See Bilevel Optimization for a complete worked example with gradient descent on the outer problem.
Parametric oracle usage
When the constraint set depends on $\theta$, use a ParametricOracle:
using Marguerite, LinearAlgebra
f(x, θ) = 0.5 * dot(x, x) - dot(θ[1:2], x)
∇f!(g, x, θ) = (g .= x .- θ[1:2])
plmo = ParametricBox(θ -> fill(θ[3], 2), θ -> fill(θ[4], 2))
θ = [0.8, 0.2, 0.0, 1.0]
x, result = solve(f, plmo, [0.5, 0.5], θ; grad=∇f!, max_iters=5000, tol=1e-6)The rrule for this signature computes $d\theta$ through both the objective and constraint parameters via KKT adjoint differentiation.
Full Jacobian
For computing the full $n \times m$ Jacobian $\partial x^* / \partial\theta$, use solution_jacobian or its in-place variant solution_jacobian!:
using Marguerite, LinearAlgebra
f(x, θ) = 0.5 * dot(x, x) - dot(θ, x)
∇f!(g, x, θ) = (g .= x .- θ)
θ = [0.8, 0.6, 0.4, 0.2, 0.1]
x0 = fill(0.2, 5)
J, result = solution_jacobian(f, ProbSimplex(), x0, θ; grad=∇f!)This is much faster than computing $n$ separate pullback calls because it forms the reduced Hessian explicitly ($n_{\text{free}}$ HVPs), Cholesky-factors it once, and solves all $m$ right-hand sides in a single backsubstitution.

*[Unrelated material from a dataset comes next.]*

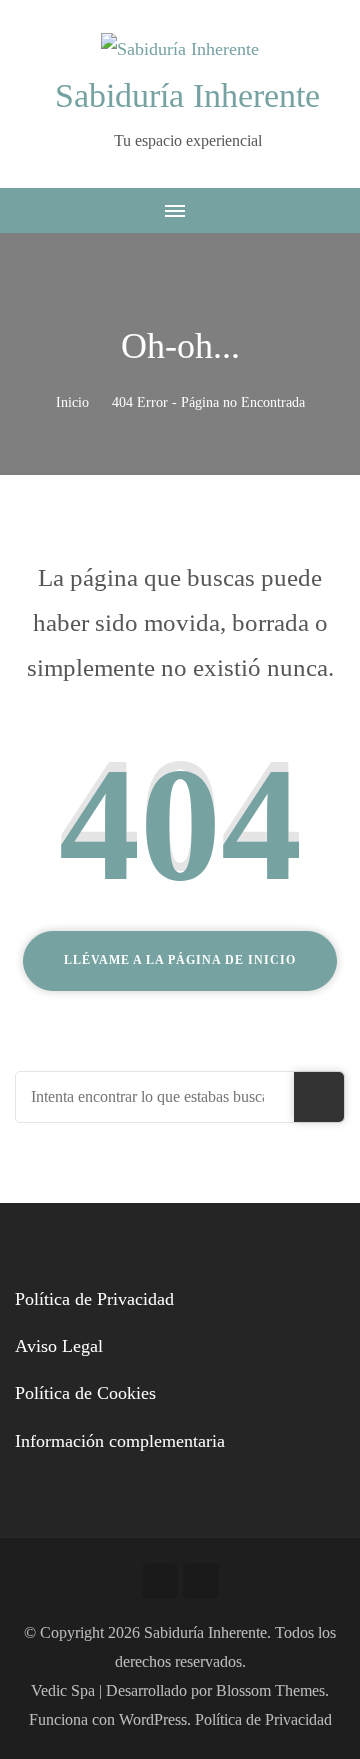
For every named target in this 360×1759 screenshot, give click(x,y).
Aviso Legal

solution_jacobian does not yet support ParametricOracle (constraint sensitivity is not included in the batched computation). For constraint-parametric problems, use the rrule pullback instead.
For repeated calls (e.g., inside an optimization loop), pre-allocate the output matrix and use solution_jacobian!:
J = zeros(5, 5)
J, result = solution_jacobian!(J, f, ProbSimplex(), x0, θ; grad=∇f!)See solution_jacobian and solution_jacobian! in the API Reference.
rrule
ChainRulesCore.rrule — Method
Implicit differentiation rule for solve(f, lmo, x0, θ; ...).
Handles all lmo types (plain functions, AbstractOracle, ParametricOracle) and both manual and auto gradient via the grad= keyword.
Uses _kkt_adjoint_solve_cached with precomputed _PullbackState so that expensive setup (active set identification, HVP preparation, constraint orthogonalization, buffer allocation) is performed once and amortized across multiple pullback calls (e.g. when computing a full Jacobian).
See Implicit Differentiation for the full mathematical derivation.